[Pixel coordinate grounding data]

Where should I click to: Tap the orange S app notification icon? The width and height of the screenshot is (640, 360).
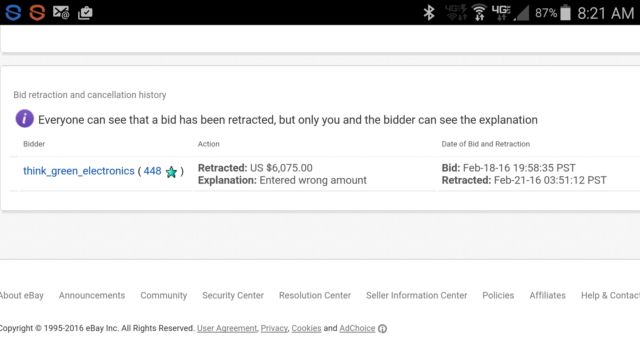tap(37, 13)
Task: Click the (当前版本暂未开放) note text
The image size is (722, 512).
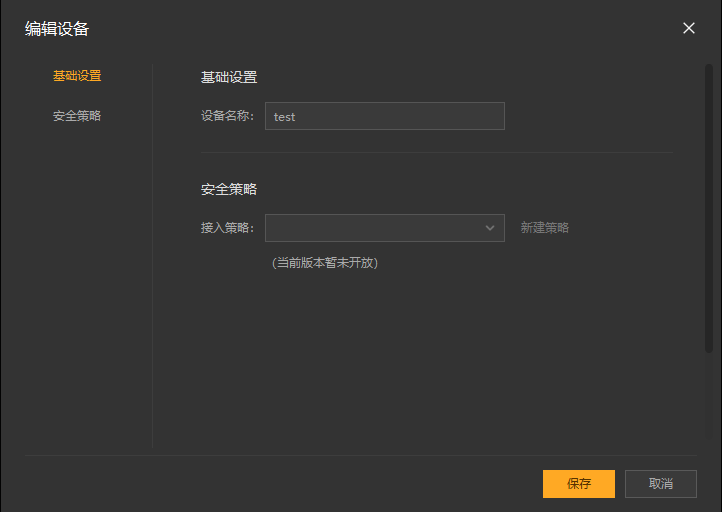Action: click(x=325, y=263)
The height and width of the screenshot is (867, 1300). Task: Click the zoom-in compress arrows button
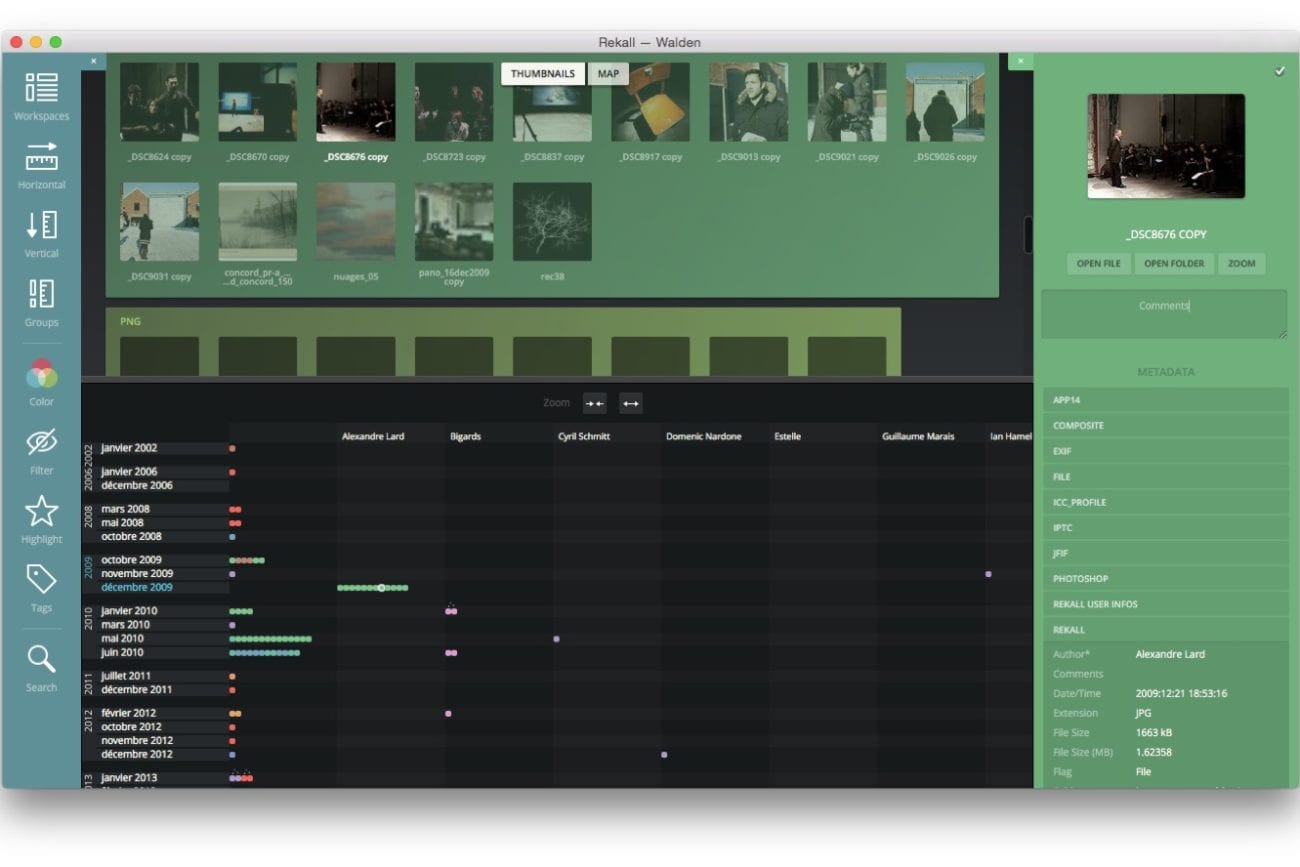tap(595, 403)
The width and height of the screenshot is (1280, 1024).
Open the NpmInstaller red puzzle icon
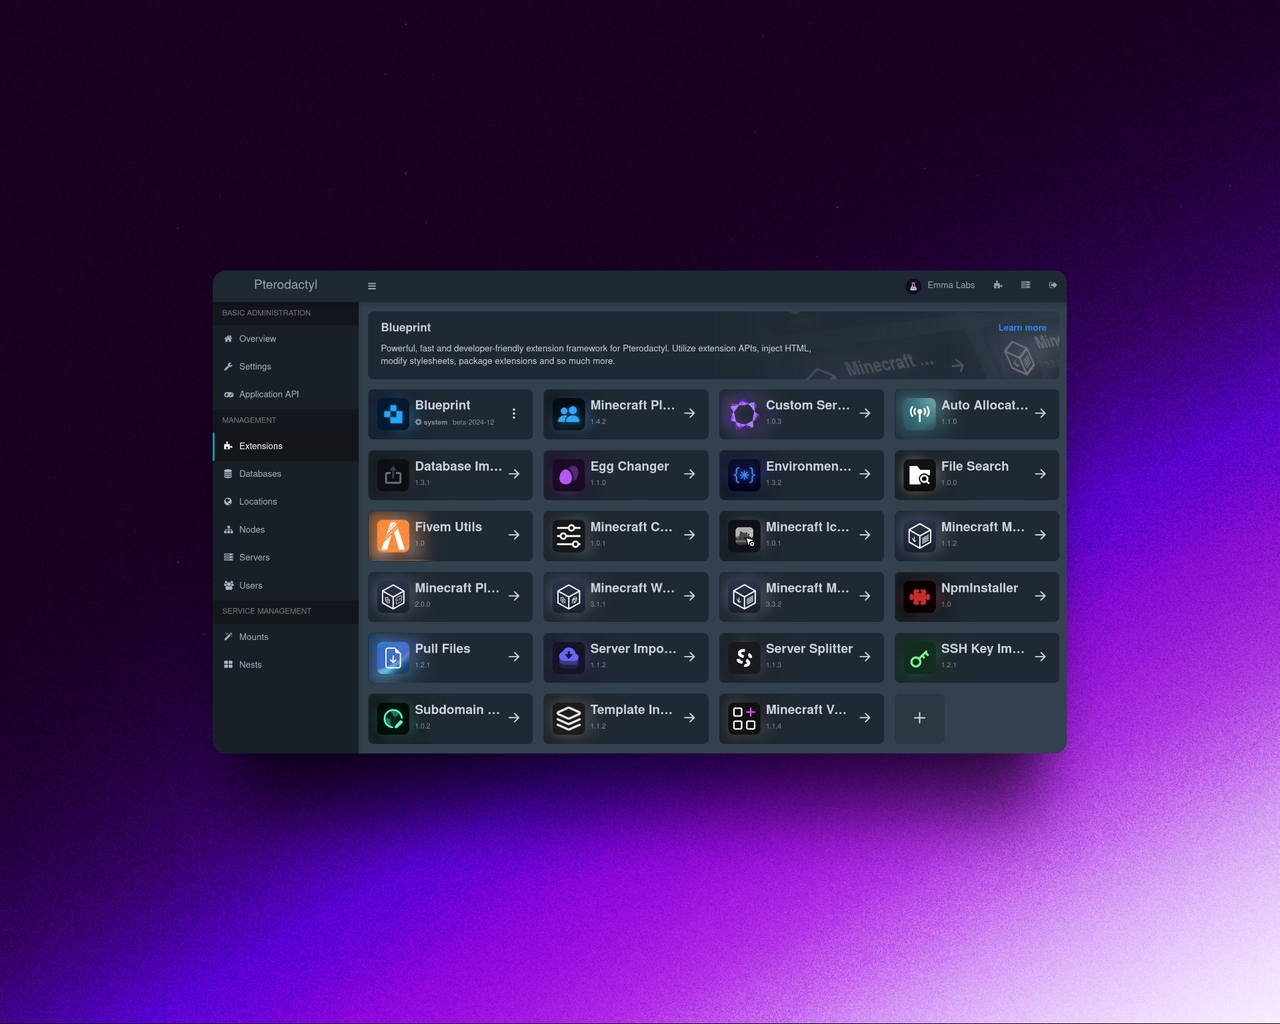point(919,596)
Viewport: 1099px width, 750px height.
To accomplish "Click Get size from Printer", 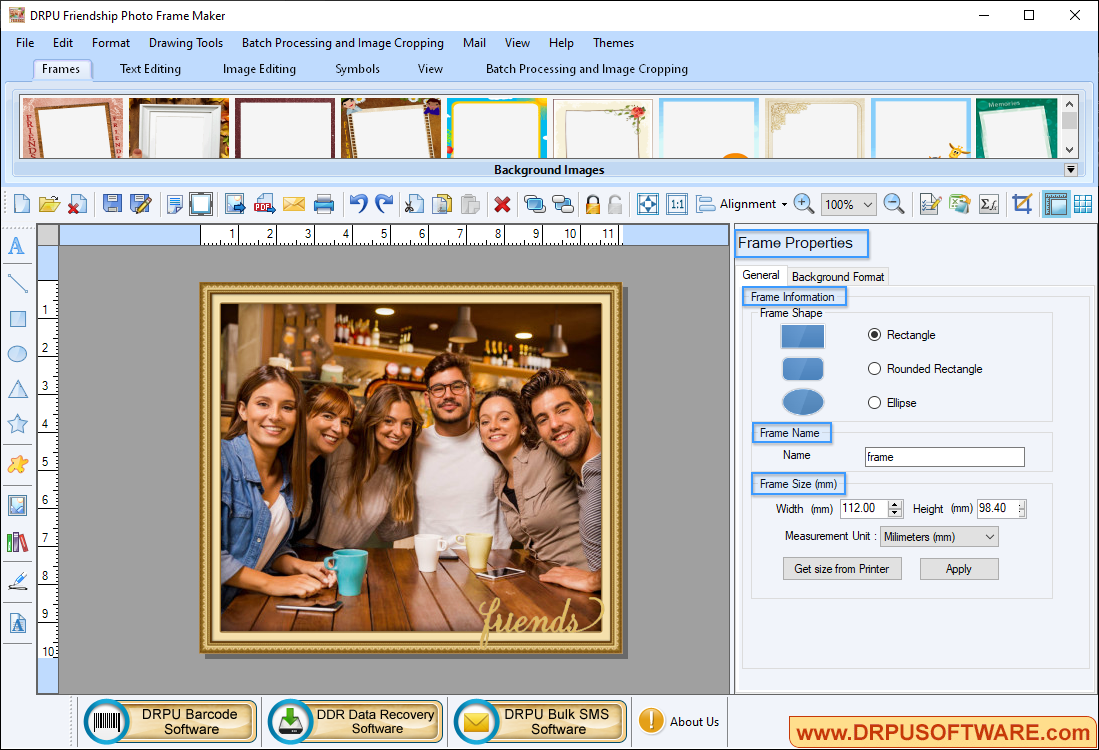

PROBLEM STATEMENT: Give back, word for word, the lines from the line that contains "The width and height of the screenshot is (1280, 1024)." through the last line of the records, with no pictures and nothing else.

SOLVED PROBLEM:
The width and height of the screenshot is (1280, 1024).
Open the NpmInstaller red puzzle icon
point(919,596)
Viewport: 1099px width, 750px height.
To accomplish "Click Get size from Printer", 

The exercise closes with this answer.